Craig Murray, whose article I linked to here, is a bit of a whinger, but he's always worth listening to. More Guardian-style whingeing can be found here, from George Monbiot. His father, Raymond, has also been  in the news recently - I won't hold his parentage against him. 

Similar from Nick Paton Walsh - 'The lie about liberty'. At least this reminds us of some of the things going on in Central Asia and the Caucasus:
The events in Georgia, Ukraine and Kyrgyzstan had sent shivers through the body politic of both countries, causing the Kazakh president, Nursultan Nazarbayev, to ban protests during election time, to shut opposition papers and to let his police beat youth protesters wearing orange, the colour of Ukraine's revolution. In a coup de grace for both irony and free speech in the country, yesterday an opposition figure went on trial for slander after he accused Mr Nazarbayev's daughter, Dariga, of illegally creating a media monopoly, allegations she denies.

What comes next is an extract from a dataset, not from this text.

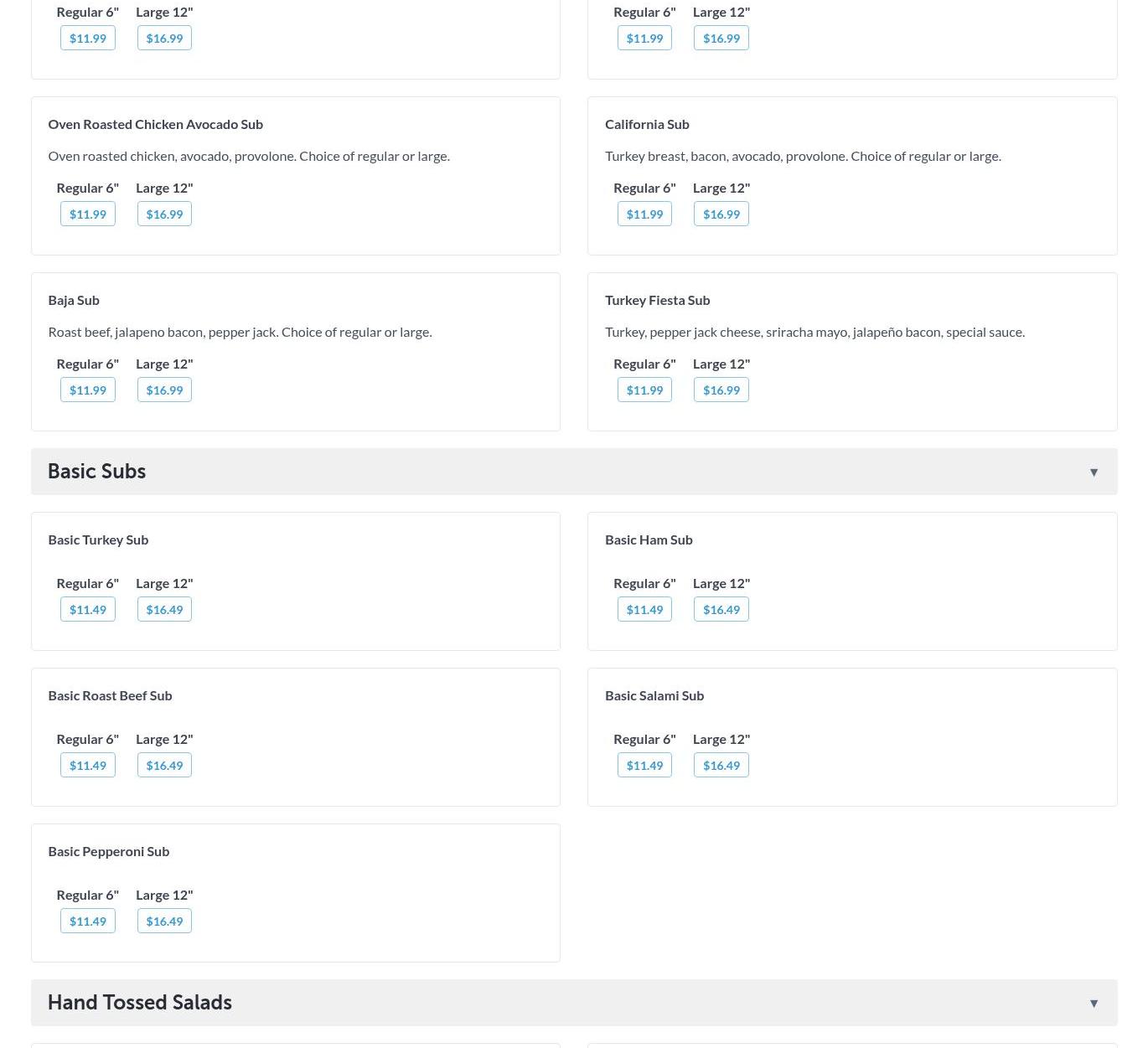Select Basic Ham Sub large $16.49
The width and height of the screenshot is (1148, 1048).
pyautogui.click(x=721, y=610)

On the other side of the Caspian, Azerbaijan's president, Ilham Aliev - his father's dynastic successor - regularly sends in riot troops to batter protesters. [..] Mr Aliev felt comfortable enough in his relationship with Washington to ban a demonstration planned for the previous Saturday - protesting for free parliamentary elections this November - so as not to spoil the atmosphere for Wednesday's ceremony [the opening of the Baku-Tbilisi-Ceyhan (BTC) pipeline]. When the protest went ahead all the same, he sent in the riot police, who hit some demonstrators with truncheons and made 100 arrests.

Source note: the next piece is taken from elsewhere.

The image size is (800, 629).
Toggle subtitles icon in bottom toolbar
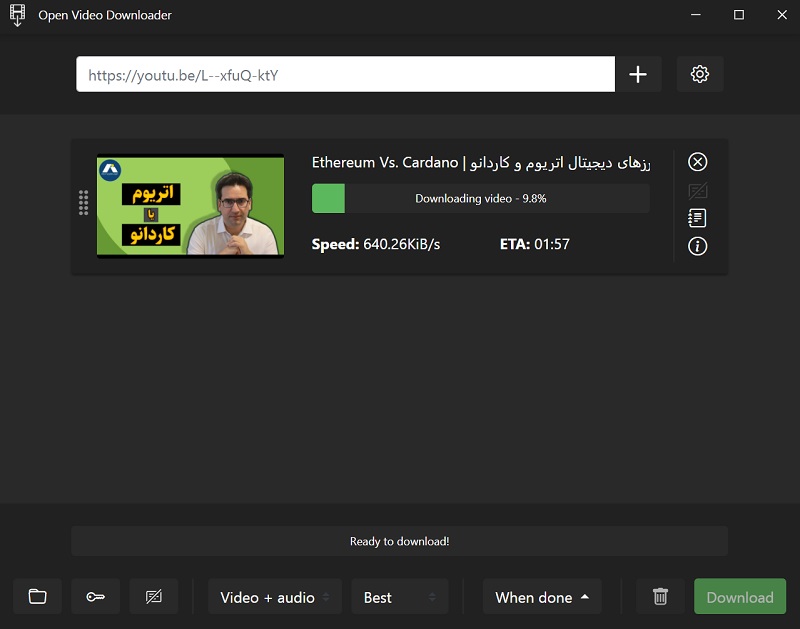point(154,597)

The Norwegian ambassador to Baku, Steinar Gil, whose vociferous criticism of human-rights abuses, despite his country's strategic investment in the BTC, is fast turning him into an Azerbaijani Craig Murray, was a lone voice among diplomats when he condemned the Aliev regime's "crude violence". The US embassy said it "regretted" that the right to assemble freely had been violated.

After Andijan, in the former Soviet Union at least, a state that shoots dead hundreds of peaceful protesters can no longer expect to become an international pariah. Its lesson will be apparent by the end of the year. When the protesters gather in November in Baku and in December in Almaty, Mr Aliev and Mr Nazarbayev could only better their Uzbek counterpart's performance by digging the mass graves before their troops take aim.
Finally, from Martin Kettle (I thought he'd retired), some sense on Europe:
The leftwing part of the no coalition should not be allowed to ignore or play down the presence of the rightwing part of their alliance. For what is striking is not the difference between the left and the right, but the identity. For right and left alike, the no vote was a vote in favour of France for the French. In this campaign, protectionism and anti-immigrant feeling were consenting bedfellows.

[..] there is a very real prospect [..] that Chirac will again draw all the wrong lessons. He could declare Sunday's no vote to be a vote against globalisation and reform that requires a "core" group of EU nations (led, inevitably, by France) to pull up the drawbridge to protect the French social and political model - a kind of ex post facto vote against enlargement. Polish plumbers, British politicians and Turkish and other Muslims will not be wanted on this voyage. But there is a danger that some weak political leaders in some other founding nations of the EU could be induced to go along with it.